▶ [Instructions for the task]: Please output the line that contains "Engine Upgrades (565, 1657)" and all later lines of the material, exactly, through the end.

━━━━━ Information given

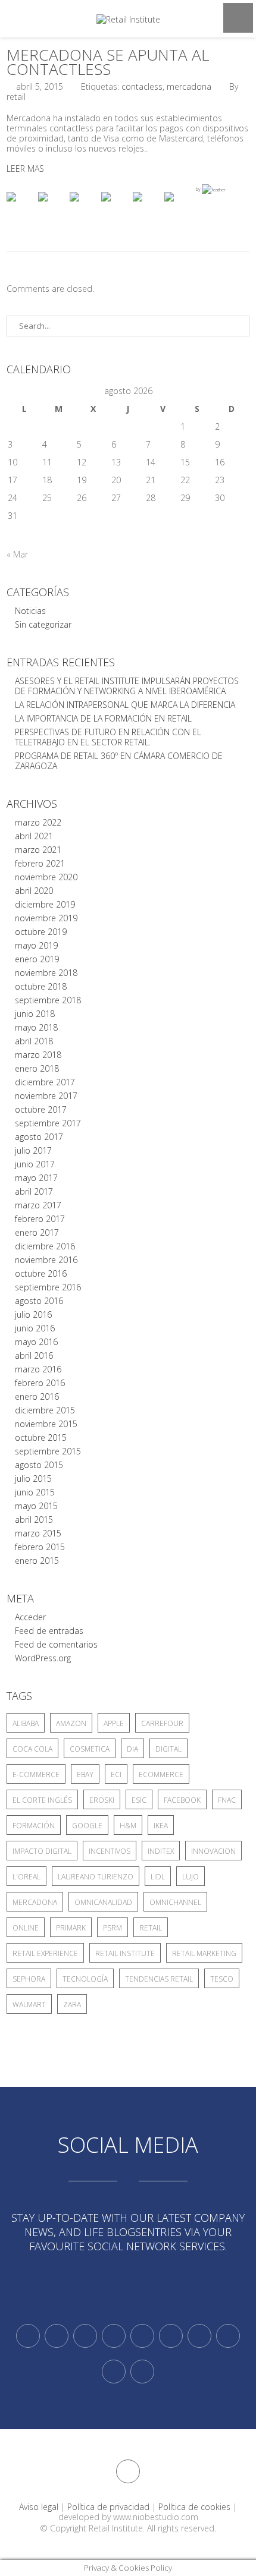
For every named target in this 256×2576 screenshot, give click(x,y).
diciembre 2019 (45, 904)
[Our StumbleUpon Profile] (142, 2371)
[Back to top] (128, 2471)
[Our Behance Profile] (142, 2336)
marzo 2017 (38, 1205)
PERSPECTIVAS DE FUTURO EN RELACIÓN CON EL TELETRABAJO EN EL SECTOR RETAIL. (108, 737)
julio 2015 (33, 1478)
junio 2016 (35, 1328)
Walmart (29, 2004)
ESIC (139, 1800)
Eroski (101, 1800)
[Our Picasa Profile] (114, 2371)
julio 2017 (33, 1150)
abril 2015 (34, 1519)
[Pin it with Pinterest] (115, 206)
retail (150, 1928)
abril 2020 (34, 890)
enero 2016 (37, 1396)
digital (168, 1749)
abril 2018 (34, 1041)
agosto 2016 (39, 1300)
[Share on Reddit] (84, 206)
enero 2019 (37, 959)
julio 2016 (33, 1314)
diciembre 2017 (45, 1082)
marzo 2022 (38, 822)
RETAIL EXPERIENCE (45, 1953)
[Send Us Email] (199, 2336)
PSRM (112, 1928)
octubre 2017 (41, 1109)
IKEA (161, 1826)
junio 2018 (35, 1013)
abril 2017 (34, 1191)
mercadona (189, 86)
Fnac (227, 1800)
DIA (132, 1749)
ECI (116, 1774)
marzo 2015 (38, 1533)
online (26, 1928)
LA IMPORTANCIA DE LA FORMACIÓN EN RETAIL (103, 718)
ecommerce (161, 1774)
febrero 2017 (40, 1218)
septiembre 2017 (48, 1123)
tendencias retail (159, 1979)
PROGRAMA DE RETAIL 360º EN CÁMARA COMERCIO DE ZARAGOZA (119, 760)
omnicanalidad (103, 1902)
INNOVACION (213, 1851)
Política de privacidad (108, 2506)
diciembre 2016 (45, 1246)
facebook (182, 1800)
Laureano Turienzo (95, 1877)
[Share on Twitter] (52, 206)
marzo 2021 (38, 849)
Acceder (30, 1617)
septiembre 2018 (48, 1000)
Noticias (30, 610)
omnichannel (175, 1902)
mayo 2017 (36, 1177)
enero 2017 (37, 1232)
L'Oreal (26, 1877)
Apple (114, 1723)
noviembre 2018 (46, 972)
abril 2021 (34, 836)
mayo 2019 (36, 945)
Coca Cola (32, 1749)
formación (34, 1826)
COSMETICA (90, 1749)
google (87, 1826)
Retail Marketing (204, 1953)
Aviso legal (38, 2506)
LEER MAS (25, 168)
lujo (190, 1877)
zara (72, 2004)
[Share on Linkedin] (147, 206)
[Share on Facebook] (21, 206)
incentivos (109, 1851)
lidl (158, 1877)
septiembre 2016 (48, 1287)
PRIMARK (71, 1928)
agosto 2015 (39, 1464)
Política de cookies (194, 2506)
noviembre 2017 (46, 1095)
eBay (85, 1774)
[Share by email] (178, 206)
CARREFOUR (162, 1723)
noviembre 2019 (46, 918)
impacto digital (42, 1851)
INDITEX (161, 1851)
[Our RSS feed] (114, 2336)
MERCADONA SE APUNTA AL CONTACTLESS (108, 62)
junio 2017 (35, 1164)
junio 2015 (35, 1492)
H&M (128, 1826)
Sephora (29, 1979)
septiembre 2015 (48, 1451)
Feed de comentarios (56, 1644)
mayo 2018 (36, 1027)
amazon (71, 1723)
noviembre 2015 (46, 1423)
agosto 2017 (39, 1136)
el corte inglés (42, 1800)
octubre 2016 (41, 1273)
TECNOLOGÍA (85, 1979)
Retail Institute (125, 1953)
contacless (142, 86)
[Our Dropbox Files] (171, 2336)
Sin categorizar (43, 624)
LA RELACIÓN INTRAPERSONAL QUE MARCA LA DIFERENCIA (125, 704)
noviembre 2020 (46, 877)
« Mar (17, 554)
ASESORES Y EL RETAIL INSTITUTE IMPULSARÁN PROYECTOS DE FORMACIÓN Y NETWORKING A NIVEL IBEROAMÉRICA (127, 686)
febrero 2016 (40, 1382)
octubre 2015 (41, 1437)
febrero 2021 (40, 863)
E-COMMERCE (36, 1774)
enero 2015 (37, 1560)
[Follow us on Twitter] (28, 2336)
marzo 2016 (38, 1369)
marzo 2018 (38, 1054)
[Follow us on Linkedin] (56, 2336)
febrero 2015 (40, 1546)
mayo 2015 (36, 1505)
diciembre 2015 (45, 1410)
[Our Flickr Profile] (228, 2336)
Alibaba (26, 1723)
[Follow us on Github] (85, 2336)
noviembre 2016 (46, 1259)
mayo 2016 (36, 1341)
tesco (221, 1979)
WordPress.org (43, 1658)
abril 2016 (34, 1355)
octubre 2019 (41, 931)
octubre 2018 (41, 986)
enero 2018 (37, 1068)
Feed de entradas (49, 1630)
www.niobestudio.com (155, 2517)
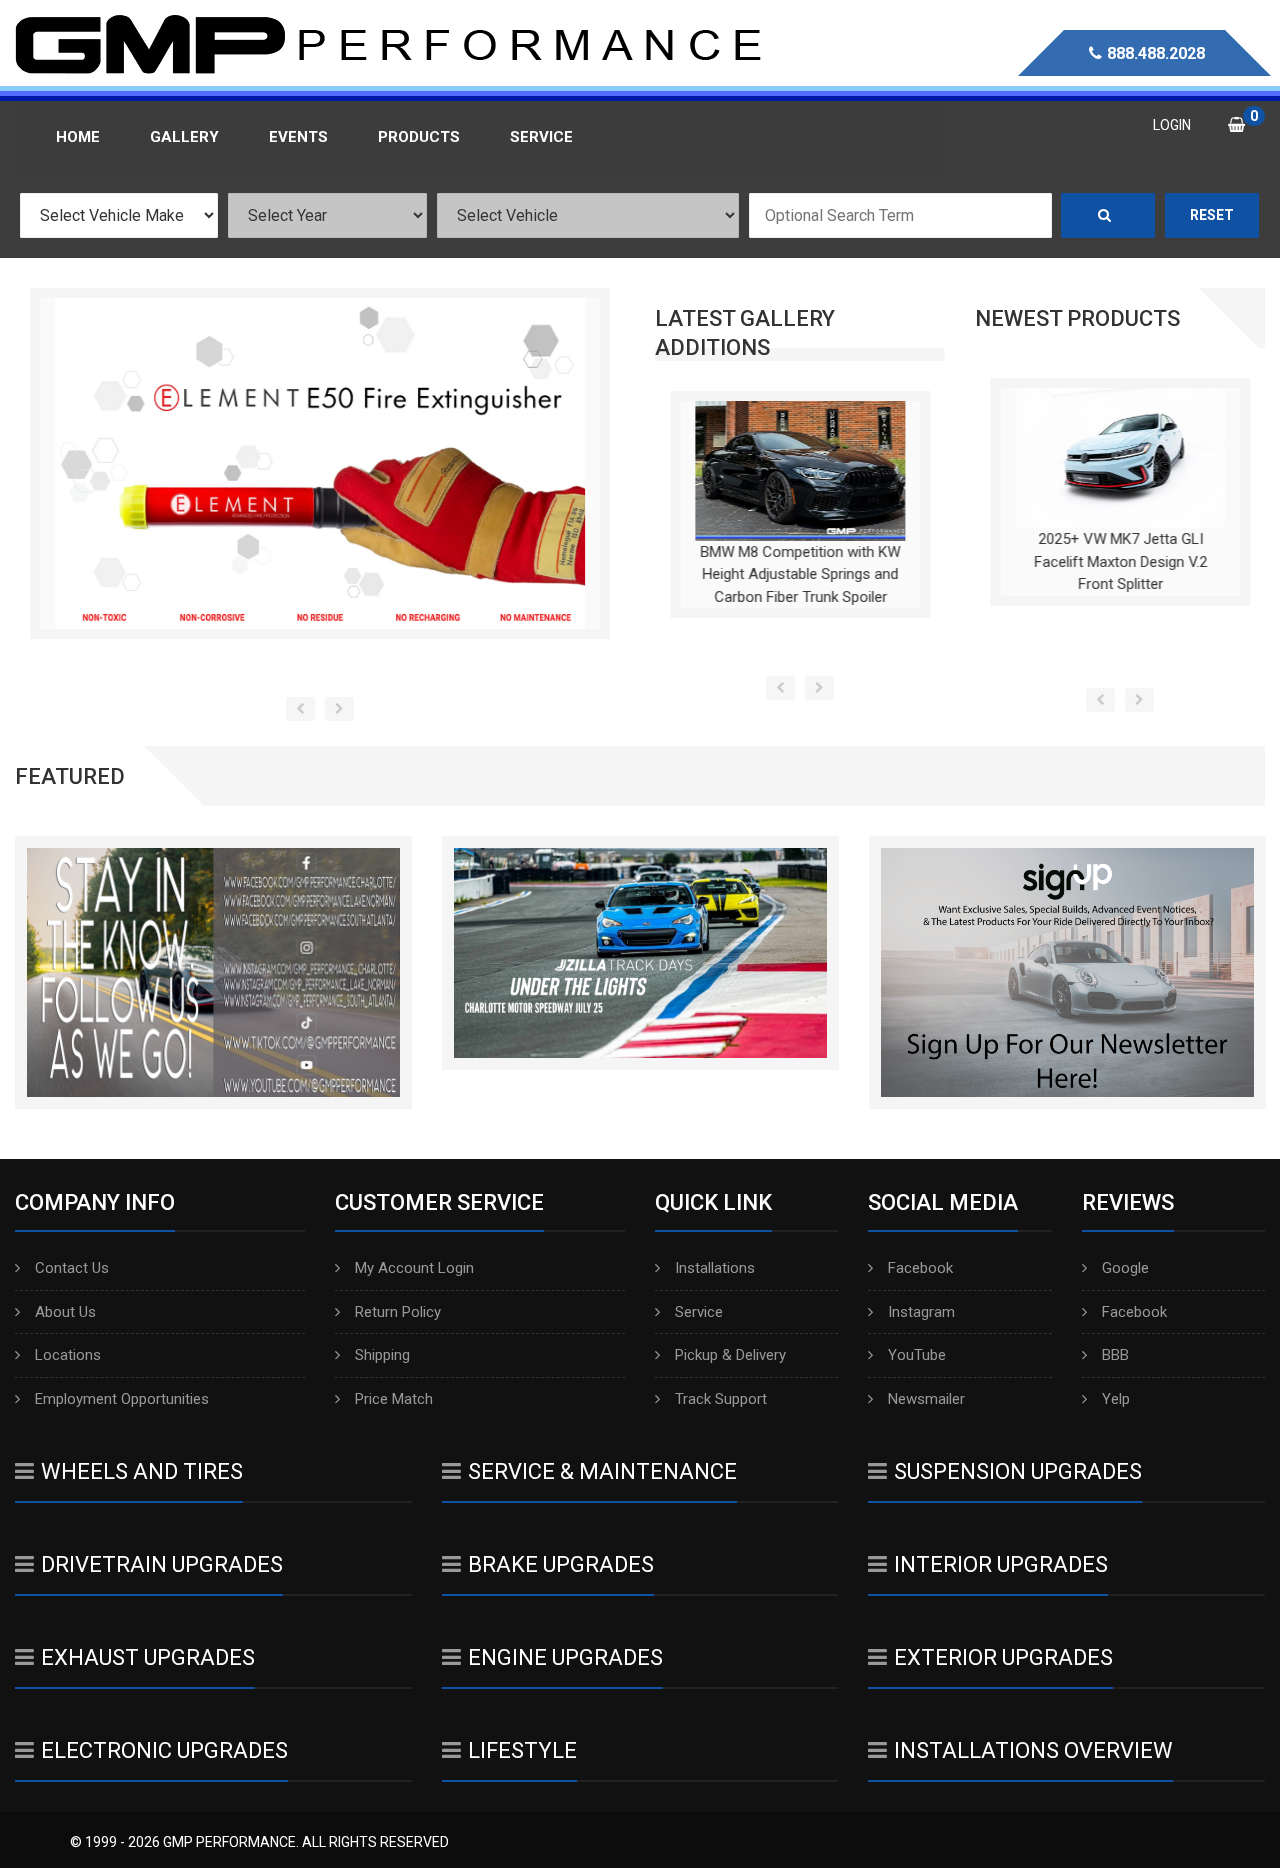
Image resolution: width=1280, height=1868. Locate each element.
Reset (1212, 215)
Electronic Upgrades (164, 1750)
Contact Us (72, 1268)
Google (1125, 1268)
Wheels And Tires (142, 1471)
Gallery (184, 137)
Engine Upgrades (565, 1657)
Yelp (1116, 1399)
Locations (68, 1355)
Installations (715, 1268)
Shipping (382, 1355)
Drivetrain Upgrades (162, 1564)
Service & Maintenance (602, 1471)
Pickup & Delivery (730, 1355)
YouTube (917, 1355)
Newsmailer (926, 1399)
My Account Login (414, 1268)
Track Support (721, 1399)
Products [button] (419, 137)
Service (699, 1312)
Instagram (921, 1312)
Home (78, 137)
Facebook (920, 1268)
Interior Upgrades (1001, 1564)
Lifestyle (522, 1750)
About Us (65, 1312)
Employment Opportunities (122, 1399)
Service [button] (541, 137)
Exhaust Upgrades (148, 1657)
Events (298, 137)
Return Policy (398, 1312)
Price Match (394, 1399)
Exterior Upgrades (1003, 1657)
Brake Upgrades (561, 1564)
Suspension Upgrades (1018, 1471)
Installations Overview (1033, 1750)
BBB (1115, 1355)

━━━━━━━━━━

▶ [Task output]:
Engine Upgrades (565, 1657)
Yelp (1116, 1399)
Locations (68, 1355)
Installations (715, 1268)
Shipping (382, 1355)
Drivetrain Upgrades (162, 1564)
Service & Maintenance (602, 1471)
Pickup & Delivery (730, 1355)
YouTube (917, 1355)
Newsmailer (926, 1399)
My Account Login (414, 1268)
Track Support (721, 1399)
Products [button] (419, 137)
Service (699, 1312)
Instagram (921, 1312)
Home (78, 137)
Facebook (920, 1268)
Interior Upgrades (1001, 1564)
Lifestyle (522, 1750)
About Us (65, 1312)
Employment Opportunities (122, 1399)
Service [button] (541, 137)
Exhaust Upgrades (148, 1657)
Events (298, 137)
Return Policy (398, 1312)
Price Match (394, 1399)
Exterior Upgrades (1003, 1657)
Brake Upgrades (561, 1564)
Suspension Upgrades (1018, 1471)
Installations Overview (1033, 1750)
BBB (1115, 1355)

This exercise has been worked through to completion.